Professor Sheldon has taught college-level science courses for over 20 years. In 2007, she taught human heredity at San Jose City College. During one particular class, a student asked her how heredity affects homosexual behavior. Professor Sheldon answered the student by discussing briefly both positions on the topic—as discussed in the course textbook—and mentioned the research of a well-known German scientist referred to in a website provided in the textbook. A month later the District received an anonymous, informal complaint, which it claimed a student submitted. The complaint stated that Sheldon’s answer to the student’s question about homosexual behavior was “offensive.” The District then launched an “investigation” and found that Sheldon’s statements were “offensive and unscientific.” The District’s board of trustees fired her in February 2008 because of what she said in the classroom.
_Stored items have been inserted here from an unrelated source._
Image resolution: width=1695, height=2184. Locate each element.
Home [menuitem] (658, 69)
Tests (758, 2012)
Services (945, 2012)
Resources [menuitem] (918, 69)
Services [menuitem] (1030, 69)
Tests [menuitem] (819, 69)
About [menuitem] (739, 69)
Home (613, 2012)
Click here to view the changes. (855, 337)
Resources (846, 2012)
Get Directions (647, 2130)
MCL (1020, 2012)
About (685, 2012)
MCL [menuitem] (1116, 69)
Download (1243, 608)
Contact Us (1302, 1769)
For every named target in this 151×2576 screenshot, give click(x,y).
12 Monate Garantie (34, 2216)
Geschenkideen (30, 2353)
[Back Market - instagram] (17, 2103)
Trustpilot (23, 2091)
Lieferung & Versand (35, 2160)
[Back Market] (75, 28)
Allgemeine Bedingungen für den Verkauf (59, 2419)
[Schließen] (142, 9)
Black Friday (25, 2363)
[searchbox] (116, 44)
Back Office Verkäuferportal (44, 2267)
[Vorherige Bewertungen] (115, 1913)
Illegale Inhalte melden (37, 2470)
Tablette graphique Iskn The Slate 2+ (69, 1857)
ADF filed suit on behalf of Professor Sheldon in July 2008. The District asked the federal district court to dismiss the lawsuit, citing the Supreme Court’s decision in Ceballos v. Garcetti for the proposition that public employees, including faculty at public colleges, have no right to free speech when performing their job duties, including teaching. (My colleagues and I have written at length about the perils of the Garcetti decision here, here and here.)
While District argued that Professor Sheldon’s in-class speech was not protected by the First Amendment and that the District has the right to regulate it, even after the fact, the District’s academic freedom policy allegedly protected the faculty’s right to free expression in the classroom:
The common good depends on the free search for truth and its free expression; to this end, faculty and students hold the right of full freedom of inquiry and expression. Academic freedom is essential to these purposes and applies to both teaching and research. Freedom is fundamental to the protection of the rights of the teacher in teaching and of the student in learning…. The instructor has the right to study and investigate, interpret his/her findings and express resulting conclusions to students…. Because human knowledge is limited and changeable, the instructor may present views which are controversial and evaluate opinions held by others while simultaneously respecting and valuing their right of their free expression.
So while the District promised freedom, it still wanted the right to censor and punish faculty for speech it disliked. This is a dangerous position that all faculty should be concerned about, lest they fall into the same trap as Professor Sheldon.
The court rejected the District’s Garcetti arguments, refused to dismiss the case, and held that “a teacher’s instructional speech is protected by the First Amendment.” This is one of a handful of rulings nationwide that addresses Garcetti in the classroom and will provide protection to many faculty in the future.
Professor Sheldon stood courageously to protect her First Amendment rights in the college classroom. The settlement pays her $100,000 and exonerates her teaching record. But the District’s unwillingness to embrace its proclamations of academic freedom is yet another example of the underlying hostility to free speech in the Academy. Professor Sheldon is not the only professor to have been discriminated against for her speech, but the legal precedent she established and the settlement will no doubt cause administrators to think twice when they try to shut down the “marketplace of ideas” in the future.